Gumbo — who worked with both Mugabe and Mnangagwa for many decades, before and after Zimbabwe’s independence from Britain in 1980 — said it was “folly” to assume that Mugabe had shut the door on his deputy succeeding him.
He also said it could not be ruled out that Mnangagwa himself was “playing a game of hide-and-seek” with the nonagenarian — adding that the two men had a strong bond and long-standing relationship which was “only fully understood by them”.
“Mugabe has always been a slippery character because, of all things, he always wanted power the most. While many other liberation movements had a succession plan, Mugabe long decided against coming up with one.
“Still, I wouldn’t say Mnangagwa has been blocked out. However, what I know is that Mugabe and Mnangagwa vakateyanirana mariva (the have set traps for each other). They are playing each other and only time will tell who will win,” he said.
Zanu PF is currently divided in the middle, with the G40 faction involved in a life-and-death tussle with Mnangagwa’s backers, Team Lacoste.
Mugabe has consistently refused to name a successor, arguing that it is Zanu PF that must decide this issue through a congress when the time comes.
Of late, the name of reclusive Defence minister Sydney Sekeramayi has also been thrown into the succession ring, although the veteran politician — who has served in Mugabe’s Cabinet since independence in 1980 — has refused to be drawn into the debacle.
The party’s infighting took an ominous turn in August when Mnangagwa fell sick during an interface rally in Gwanda, which his backers said was a poison attack by his G40 enemies.

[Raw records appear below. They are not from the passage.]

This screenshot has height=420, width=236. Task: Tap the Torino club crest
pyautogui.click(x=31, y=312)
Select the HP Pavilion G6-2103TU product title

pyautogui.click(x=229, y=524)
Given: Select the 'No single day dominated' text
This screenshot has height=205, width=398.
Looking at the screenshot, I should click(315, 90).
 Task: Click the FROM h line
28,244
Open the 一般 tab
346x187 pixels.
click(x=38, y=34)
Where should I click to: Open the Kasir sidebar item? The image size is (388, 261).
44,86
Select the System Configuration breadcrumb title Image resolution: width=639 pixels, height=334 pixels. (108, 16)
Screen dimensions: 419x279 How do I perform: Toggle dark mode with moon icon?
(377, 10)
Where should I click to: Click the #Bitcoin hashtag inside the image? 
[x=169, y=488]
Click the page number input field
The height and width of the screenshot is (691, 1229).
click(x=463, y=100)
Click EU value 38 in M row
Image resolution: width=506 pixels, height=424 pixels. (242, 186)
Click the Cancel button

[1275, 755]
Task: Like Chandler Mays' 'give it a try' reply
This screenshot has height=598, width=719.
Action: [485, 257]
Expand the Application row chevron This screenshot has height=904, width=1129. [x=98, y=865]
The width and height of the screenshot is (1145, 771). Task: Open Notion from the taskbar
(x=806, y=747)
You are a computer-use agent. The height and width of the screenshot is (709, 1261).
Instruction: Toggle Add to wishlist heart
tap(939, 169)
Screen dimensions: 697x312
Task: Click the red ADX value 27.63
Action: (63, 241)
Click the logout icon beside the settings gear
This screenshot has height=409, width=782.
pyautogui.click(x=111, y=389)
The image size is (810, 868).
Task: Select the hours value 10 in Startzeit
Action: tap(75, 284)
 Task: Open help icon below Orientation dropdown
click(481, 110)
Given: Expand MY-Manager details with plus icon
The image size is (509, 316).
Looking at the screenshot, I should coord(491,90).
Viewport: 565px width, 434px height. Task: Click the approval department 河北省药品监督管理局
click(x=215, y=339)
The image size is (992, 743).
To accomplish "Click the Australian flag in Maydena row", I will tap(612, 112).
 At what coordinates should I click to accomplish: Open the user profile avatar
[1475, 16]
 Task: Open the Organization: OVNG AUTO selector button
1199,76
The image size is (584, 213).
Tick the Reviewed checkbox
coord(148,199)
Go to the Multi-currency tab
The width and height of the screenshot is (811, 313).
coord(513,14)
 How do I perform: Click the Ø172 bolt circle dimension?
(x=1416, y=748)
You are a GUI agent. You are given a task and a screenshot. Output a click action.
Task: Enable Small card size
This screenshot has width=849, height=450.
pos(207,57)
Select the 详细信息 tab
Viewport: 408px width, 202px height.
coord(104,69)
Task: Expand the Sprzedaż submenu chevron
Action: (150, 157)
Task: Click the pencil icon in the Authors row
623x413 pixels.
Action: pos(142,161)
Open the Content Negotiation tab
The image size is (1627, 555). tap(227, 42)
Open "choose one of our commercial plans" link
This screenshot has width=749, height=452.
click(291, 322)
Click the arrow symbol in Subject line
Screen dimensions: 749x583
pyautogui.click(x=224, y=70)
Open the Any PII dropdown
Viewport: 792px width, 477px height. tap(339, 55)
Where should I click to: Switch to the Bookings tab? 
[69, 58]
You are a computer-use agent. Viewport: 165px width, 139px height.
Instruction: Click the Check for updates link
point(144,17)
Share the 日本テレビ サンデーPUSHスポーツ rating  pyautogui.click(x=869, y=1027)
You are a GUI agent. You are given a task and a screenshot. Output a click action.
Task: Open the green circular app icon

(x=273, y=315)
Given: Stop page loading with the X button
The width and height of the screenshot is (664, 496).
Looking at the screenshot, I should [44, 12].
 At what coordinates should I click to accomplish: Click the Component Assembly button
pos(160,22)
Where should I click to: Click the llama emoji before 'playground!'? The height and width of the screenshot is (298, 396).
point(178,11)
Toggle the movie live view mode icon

Mnangagwa was later airlifted to South Africa where he had emergency surgery. He subsequently issued a statement denying that his illness was caused by ice cream from the First Family’s Gushungo Dairies, although, he has consistently suggested that he was poisoned.
Recently, Mnangagwa again suggested to hordes of his supporters who had converged at Mupandawana Growth Point in Gutu, for the late Masvingo Provincial Affairs minister Shuvai Mahofa’s memorial service, that he was poisoned in the same way Mahofa was in 2015.
Days after that Masvingo address, his colleague Vice President Phelekezela Mphoko, who was acting president at the time, issued a scathing statement in which he attacked him for allegedly trying to divide the country and to undermine Mugabe.
Last Monday, Mugabe then moved to fire and demote several ministers perceived to be sympathetic to him, in a reshuffle which analysts said appeared to be largely motivated by the desire to contain the Midlands godfather’s control and influence of key government ministries.